Along with responses from teacher surveys, the “results indicate that Yondr adoption meaningfully reduces in-school phone use,” even if enforcement is imperfect, the study said.
Teachers in schools that implemented Yondr, meanwhile, reported a large increase in satisfaction with their schools’ phone policy after the bans were adopted —from 26% to 75%, according to the study.
But in other areas, the results were mixed. Suspension rates, for instance, increased by 16% in the year the bans were adopted; the rates dropped after that, the study said.
There was also temporarily disruption to student well-being, which fell in the first year of the bans. But students reported a better sense of well-being by the second year.
What didn’t improve over the three-year period was students’ achievement on standardized tests.
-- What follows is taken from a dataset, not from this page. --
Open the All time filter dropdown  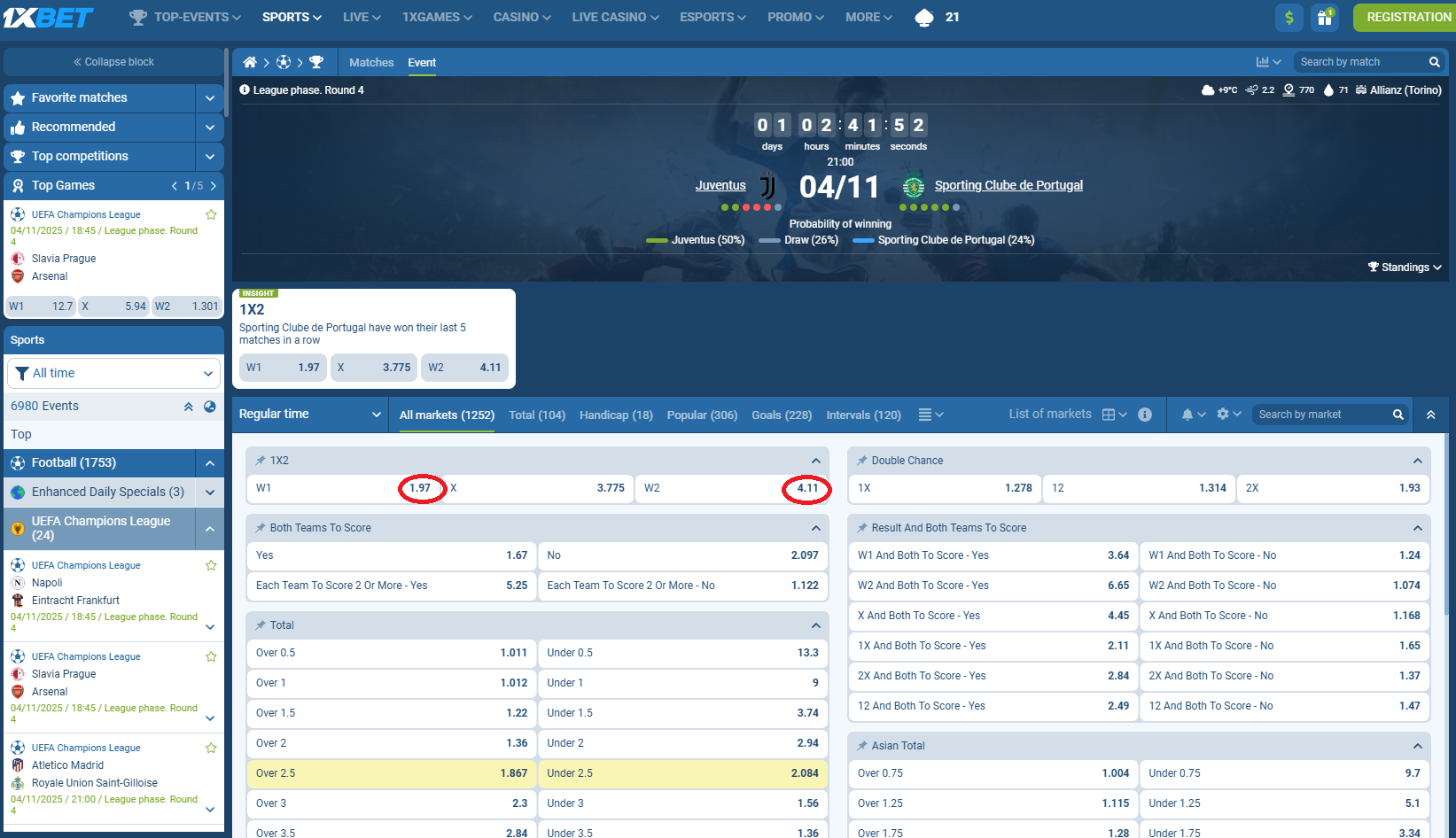coord(113,373)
The study found “average effects on test scores that are close to zero over the first three years following adoption.” There was a “modest” positive impact on high school math scores, the study said, but in middle school, the effects were “generally negative.”
The study also found no significant benefits to the bans when it came to student attendance, or perceptions of the prevalence of online bullying.
Researchers offered some possible explanations for the lack of improvements — including that students may have shifted their attention to “digital distractions that are not blocked,” like social media accessed through computers.
And because the study only considered three years of data, “longer-run effects remain an open question,” it said.